The CEO of Gama group of companies is Mr Martua Sitorus, also Wilmar's non-executive director and board member, who set up Gama with his brother.
Greenpeace said the findings damaged Wilmar's reputation and its 2013 commitment to halt deforestation across all its concessions and its many palm oil suppliers.
But Wilmar has denied any management links to Gama.
In an announcement to the Singapore Stock Exchange on Tuesday (July 3), Wilmar said Mr Sitorus will step down on July 15. He co-founded the company in 1991 with current chairman and CEO Kuok Khoon Hong.
Wilmar also announced the resignation of its country head for Indonesia, Mr Hendri Saksti, who is Mr Sitorus's brother-in-law.
In its investigation released last week, Greenpeace accused the three firms owned by Gama Corp of clearing forest area totalling 21,500 ha - about a third of the size of Singapore - since 2013.
It said Wilmar's palm oil supply chain was tainted by its links to Gama. It claimed that analysis of trade data showed that Wilmar traded palm oil from Gama, despite being aware that the latter was violating Wilmar's No Deforestation, No Peat, No Exploitation (NDPE) policy by clearing rainforests.
"This is not just about Gama or Martua Sitorus. It's about Wilmar's refusal to do what it takes to keep forest destroyers out of its supply chain. If Wilmar is serious about reform, the first step is to prove its palm oil suppliers are clean by making them publish maps of all their concessions," Mr Kiki Taufik, global head of Greenpeace's Indonesia forests campaign, said on Tuesday.
In response to the Greenpeace report, Wilmar said it took the allegations seriously but stressed that "Wilmar and Gama are two separate corporate groups operating independently of each other. Neither company has control over the other."
Wilmar said that as of June 20 this year, it had ceased sourcing from all suppliers allegedly associated with the Gama group of companies as identified by Greenpeace, until they could prove otherwise.
In an e-mail to The Straits Times, Wilmar said that Mr Sitorus and Mr Saksti had previously indicated their intention to resign but had been asked to stay on until their replacements were found.
"In order to put to rest allegations of conflict of interest between Wilmar and Gama, Mr Sitorus and Mr Saksti have decided to bring forward their resignations," the company said.
The case highlights the challenge major palm oil suppliers face in being able to fully trace all sources of palm oil from the plantation to the refinery, and right up to the supermarket shelf.
Wilmar, along with Golden Agri-Resources, Musim Mas and others, have been trying to map their supply chains to ensure "tainted" oil palm grown on illegally cleared land does not get mixed in.

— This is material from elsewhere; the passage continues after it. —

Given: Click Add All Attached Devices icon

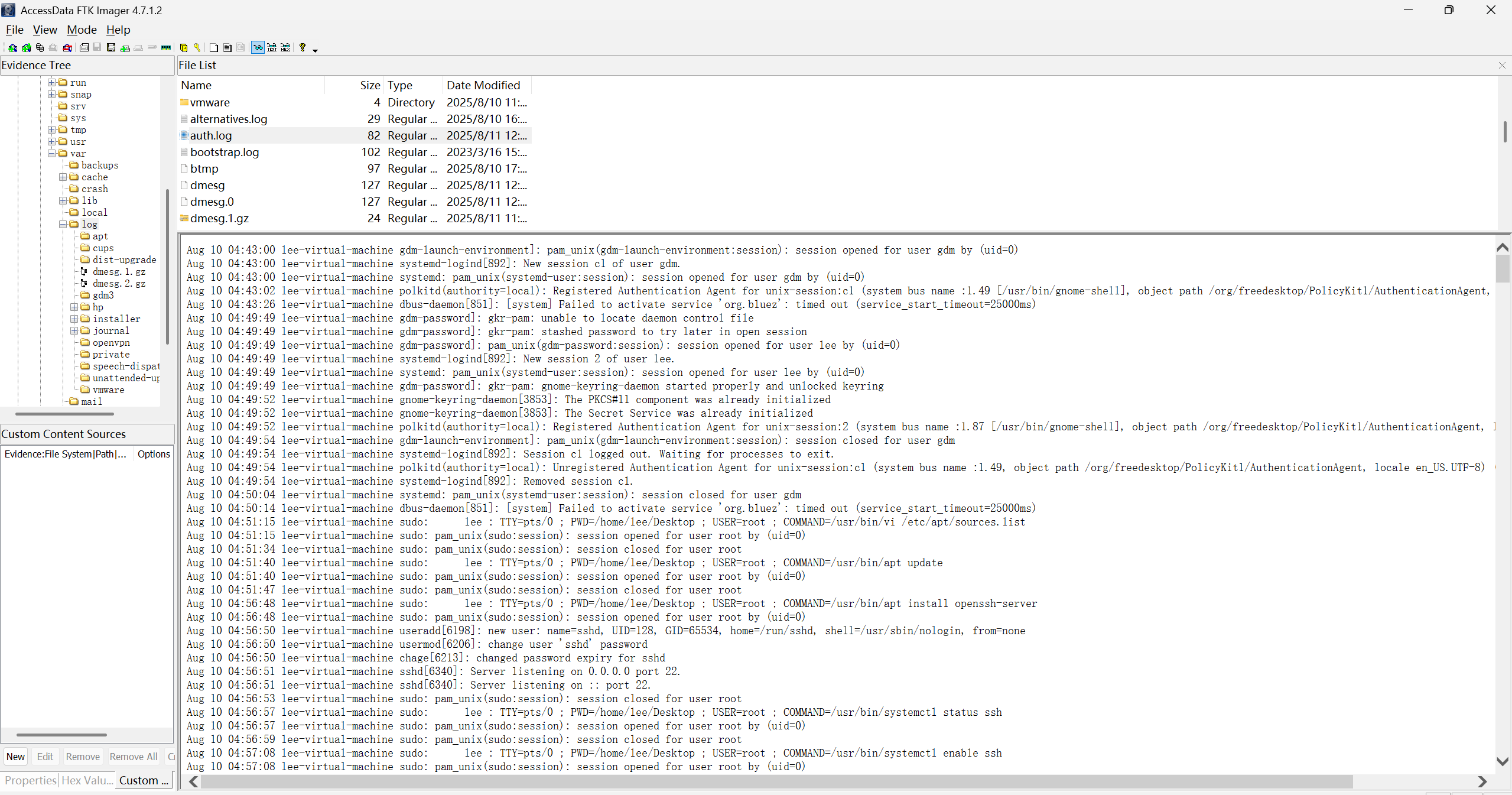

Wilmar has said it screens, documents and monitors its third-party suppliers and will remove any that does not comply. But investigations by some non-governmental organisations have found gaps in major palm oil companies' supply chains.
Others also try to hide environmental destruction behind opaque company structures.
"South-east Asia's plantation sector is notorious for using shell companies run by managers or family members to hide deforestation," Greenpeace said.
In a letter to Greenpeace on Wednesday, Wilmar CEO, Mr Kuok, outlined the next steps to strengthen the company's environmental policies.
"We will continue to engage and work with our shareholders to ensure that we are accountable for our supply chain," he said.
The steps include releasing concession maps of suppliers that are subject to the firm's grievance process, work towards the protection and rehabilitation of remaining forests in concession areas and have a more robust framework for verifying NDPE compliance at refinery level by the end of this year.